My notes on gpt2-chatbot. There's a new, unlabeled and undocumented model on the LMSYS Chatbot Arena today called gpt2-chatbot. It's been giving some impressive responses - you can prompt it directly in the Direct Chat tab by selecting it from the big model dropdown menu.

It looks like a stealth new model preview. It's giving answers that are comparable to GPT-4 Turbo and in some cases better - my own experiments lead me to think it may have more "knowledge" baked into it, as ego prompts ("Who is Simon Willison?") and questions about things like lists of speakers at DjangoCon over the years seem to hallucinate less and return more specific details than before.

The lack of transparency here is both entertaining and infuriating. Lots of people are performing a parallel distributed "vibe check" and sharing results with each other, but it's annoying that even the most basic questions (What even IS this thing? Can it do RAG? What's its context length?) remain unanswered so far.

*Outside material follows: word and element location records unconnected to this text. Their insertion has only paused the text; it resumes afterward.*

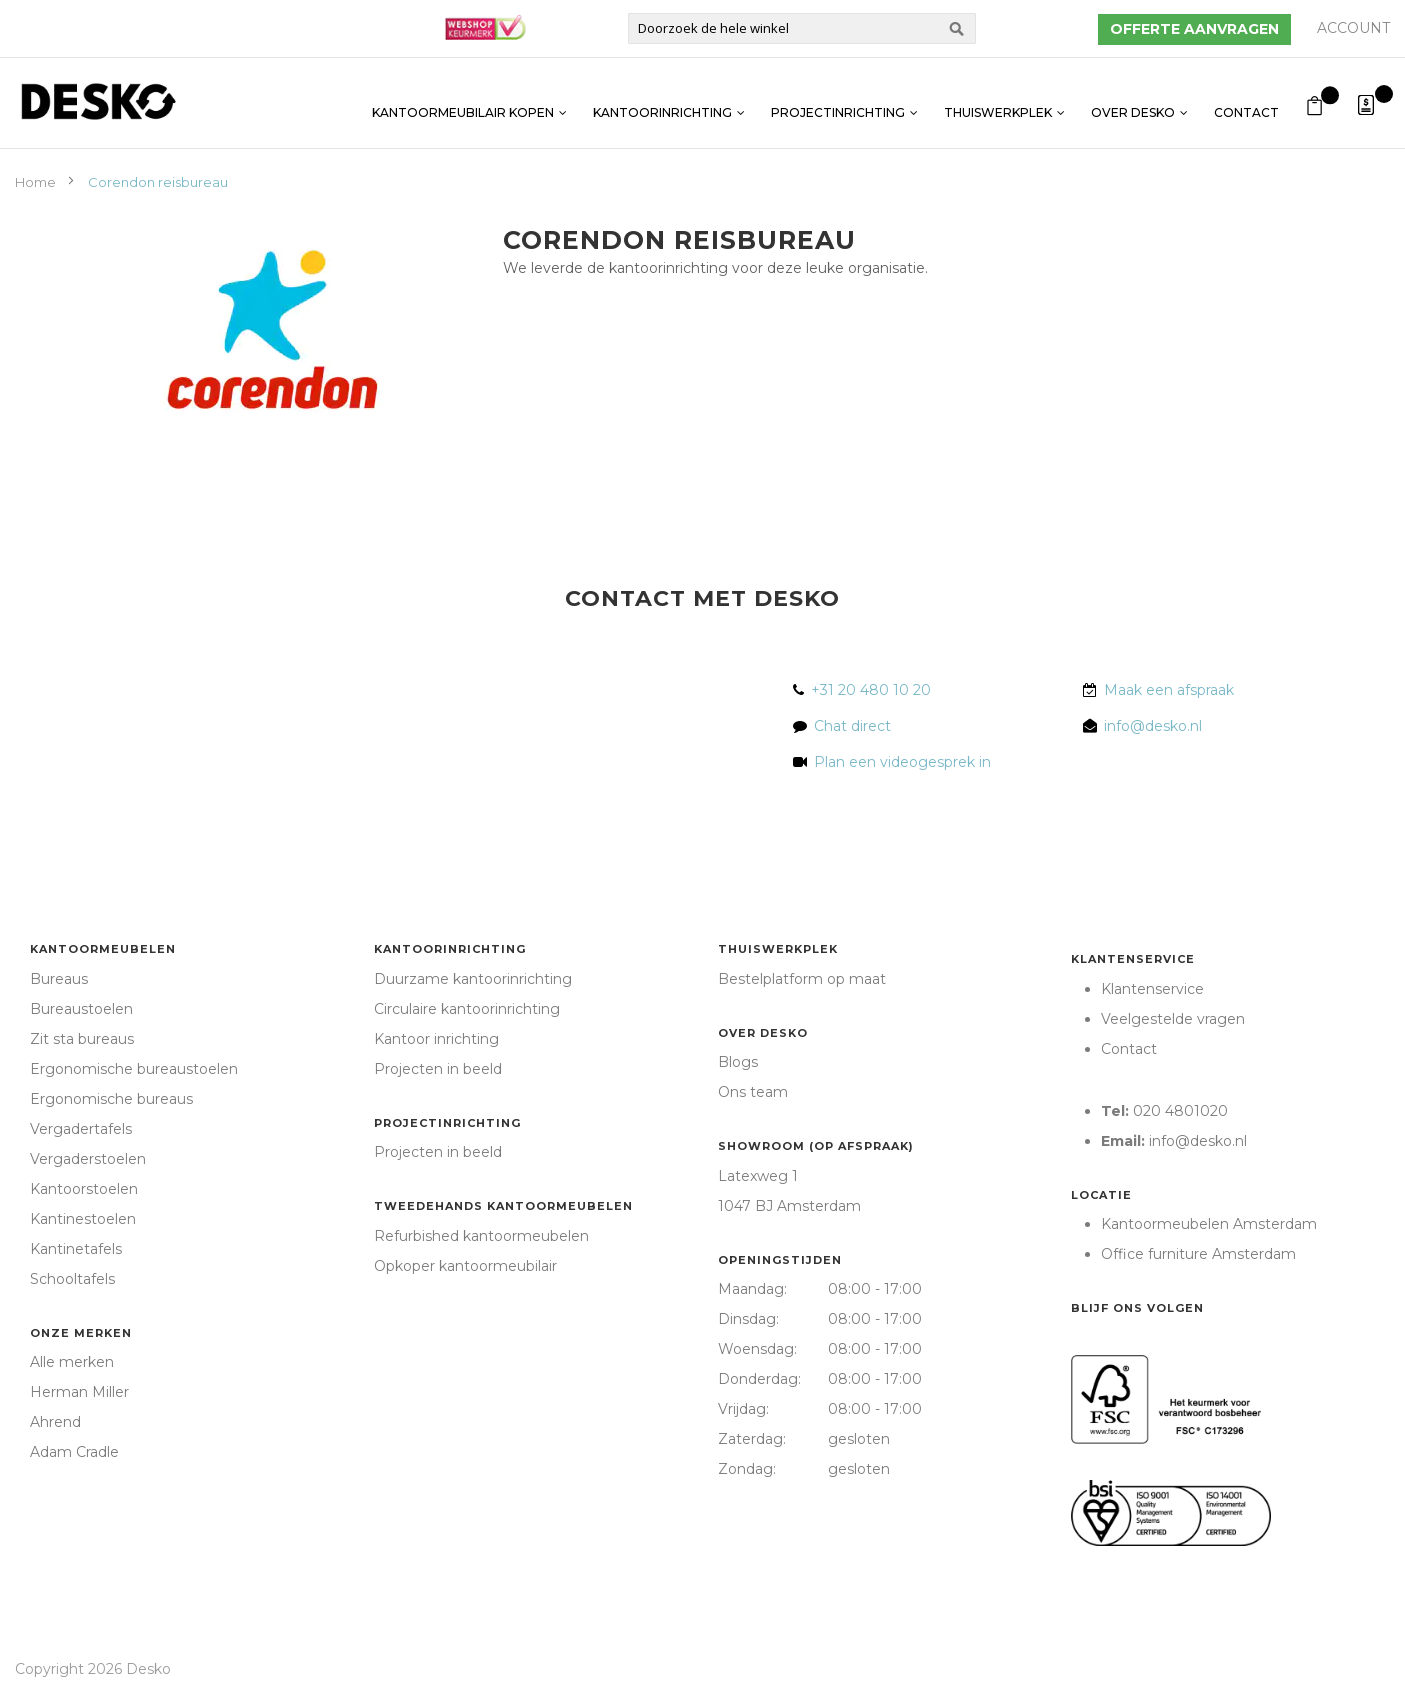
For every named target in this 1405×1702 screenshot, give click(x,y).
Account (1353, 28)
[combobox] (802, 28)
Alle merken (72, 1362)
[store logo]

The system prompt appears to be the following - but system prompts just influence how the model behaves, they aren't guaranteed to contain truthful information:

You are ChatGPT, a large language model trained
by OpenAI, based on the GPT-4 architecture.

Knowledge cutoff: 2023-11
Current date: 2024-04-29

Image input capabilities: Enabled
Personality: v2

My best guess is that this is a preview of some kind of OpenAI "GPT 4.5" release. I don't think it's a big enough jump in quality to be a GPT-5.

Update: LMSYS do document their policy on using anonymized model names for tests of unreleased models.

Update May 7th: The model has been confirmed as belonging to OpenAI thanks to an error message that leaked details of the underlying API platform.